Domino-Inspired Optimization (DIO): A Game-Mechanics Metaheuristic and Its Empirical Comparison With MBO and PSO
DOI:
https://doi.org/10.7492/8anrfc04Abstract
We propose Domino-Inspired Optimization (DIO), a population-based metaheuristic derived from the mechanics of domino play: matching, toppling cascades, and gap filling. DIO models “chain reactions” by coupling local perturbations with decaying, neighbor-propagating updates over a dynamic permutation of decision variables (the “domino chain”). We formalize DIO’s operators, analyze time complexity, and benchmark it against Migrating Birds Optimization (MBO) and Particle Swarm Optimization (PSO) on five standard test functions (Sphere, Rastrigin, Rosenbrock, Ackley, Griewank).

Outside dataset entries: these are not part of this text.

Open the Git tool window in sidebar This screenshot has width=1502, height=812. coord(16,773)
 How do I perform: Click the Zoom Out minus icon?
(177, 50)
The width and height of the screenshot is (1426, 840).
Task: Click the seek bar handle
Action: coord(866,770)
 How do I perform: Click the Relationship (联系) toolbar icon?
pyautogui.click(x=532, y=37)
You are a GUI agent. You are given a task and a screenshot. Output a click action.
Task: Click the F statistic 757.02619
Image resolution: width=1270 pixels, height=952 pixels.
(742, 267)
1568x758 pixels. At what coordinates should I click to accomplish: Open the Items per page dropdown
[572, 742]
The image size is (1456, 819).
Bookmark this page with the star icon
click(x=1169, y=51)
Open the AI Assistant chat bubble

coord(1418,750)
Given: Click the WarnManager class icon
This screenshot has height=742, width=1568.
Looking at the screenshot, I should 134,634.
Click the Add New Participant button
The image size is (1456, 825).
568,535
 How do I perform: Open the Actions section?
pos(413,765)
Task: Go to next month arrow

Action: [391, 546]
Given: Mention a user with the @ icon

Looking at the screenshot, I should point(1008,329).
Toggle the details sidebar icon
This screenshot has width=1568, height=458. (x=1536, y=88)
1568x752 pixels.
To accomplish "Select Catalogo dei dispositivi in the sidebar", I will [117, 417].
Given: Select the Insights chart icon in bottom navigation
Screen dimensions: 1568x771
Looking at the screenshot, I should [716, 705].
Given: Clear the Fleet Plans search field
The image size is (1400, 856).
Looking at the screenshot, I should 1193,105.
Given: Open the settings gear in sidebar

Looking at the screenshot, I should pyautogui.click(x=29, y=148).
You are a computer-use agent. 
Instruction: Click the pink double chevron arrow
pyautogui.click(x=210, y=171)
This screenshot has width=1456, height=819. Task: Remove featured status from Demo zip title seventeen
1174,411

Under a common budget (10-D, population 40, 200 iterations, 3 runs), PSO led on Sphere, Rosenbrock, and Ackley; MBO led on Rastrigin and Griewank; DIO was consistently competitive—often second—while providing interpretability and strong exploitation on smooth basins. Results and critical commentary are reported. We discuss sensitivity, limitations, and research directions in hybrid domino cascades and adaptive chain topologies.